Comet Gain – Paperback Ghosts
Comet Gain has reached the rarefied air of Spoon, the Mekons and Yo La Tengo – all bands that have sustained excellence for multiple decades, deftly navigated a wealth of stylistic evolution, and settled into a narrower range in their later years. Fans know pretty much what to expect from the London six-piece’s seventh album, but it’s the subtle shifts that bear scrutiny.
Leader David Feck said that he intended 2011’s Howl of the Lonely Crowd to have a fast side and a slow side (of course he’s the romantic throwback who still thinks in vinyl terms), but that he couldn’t help but write a couple more fast ones. On Paperback Ghosts Feck has inverted that balance. With retro cover art evocative of Camera Obscura or Belle and Sebastian, this is mood music for an October Sunday sunset – a breakup album not in the traditional sense, but one that ruminates on minute details and shared past experience.
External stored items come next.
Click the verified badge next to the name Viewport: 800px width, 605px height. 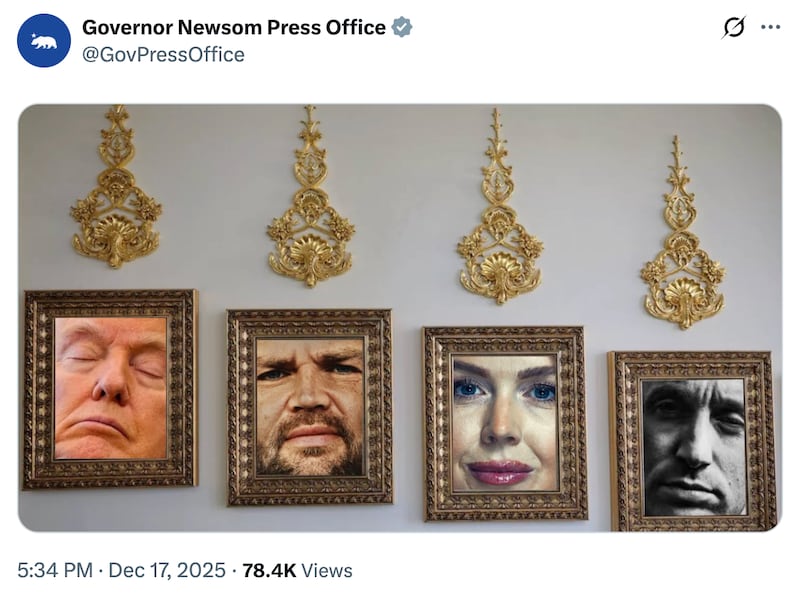pyautogui.click(x=403, y=28)
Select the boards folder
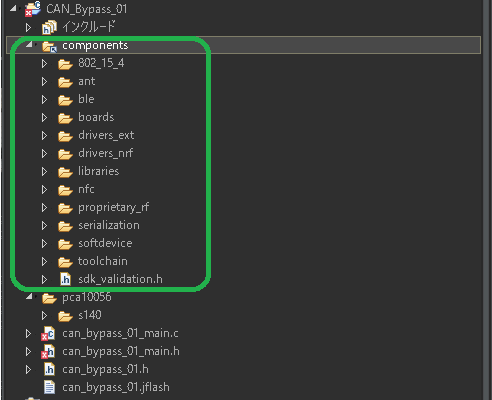This screenshot has width=492, height=400. click(x=96, y=117)
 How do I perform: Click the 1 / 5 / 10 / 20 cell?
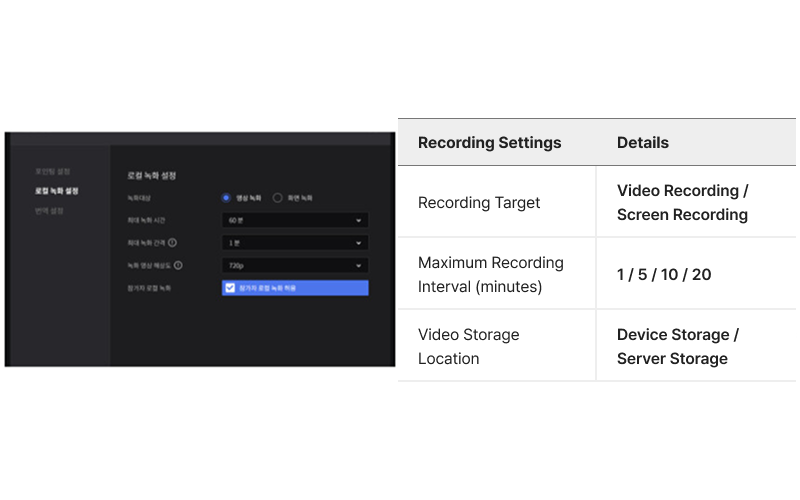click(x=664, y=274)
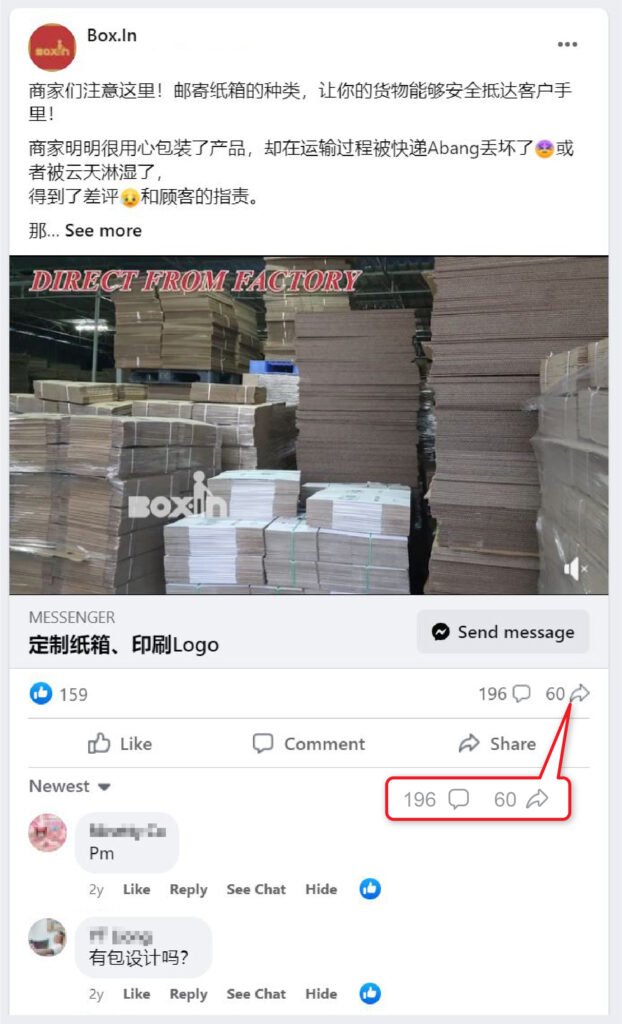
Task: Send message via Messenger button
Action: pyautogui.click(x=503, y=632)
If Comet Gain hadn’t already named an album City Fallen Leaves, it would have been be the perfect title.
Feck has a penchant for writing killer singles, as he amply demonstrated on 2008’s Broken Record Prayers catch-all, and he certainly delivers again on this front – even if this batch sounds more like the Grant McLennan half of a very good Go-Betweens album rather than gritty punk/mod classics. Feck regularly turns over a handful of lead vocals to sweet-voiced Rachel Evans. Because of the compactness of her three tracks Evans’ contribution feels a shade less prominent, but they’re also among Paperback Ghosts’ liveliest and best. Her “Behind the House She Lived In” is part of a stellar opening salvo, and “Far from the Pavilion” perks up what threatens to become a second half swoon.
It’s unclear whether the departure of longtime guitarist Jon Slade is temporary – he’s the sole non-Londoner in the gang, and has been busying himself as a club DJ. Slade was the clearest link to Comet Gain’s Riot Grrl aspects, and it’s a chicken/egg question as to whether his absence is responsible for the gentler sound, or whether it’s the other way around. The uncharacteristically underwritten six-minute closer, “Confessions of a Daydream,” is the only track on which one could envision Slade playing a key role. It’s the nearest representation of Comet Gain’s aggro side but without his fearless guitar it’s more psychedelic smolder than full-on punk blaze.
Paperback Ghosts has more than enough high points to recommend it. Taken as a whole, however, it’s a half-notch below Comet Gain’s lofty standards – which could also be said for their long-running peers.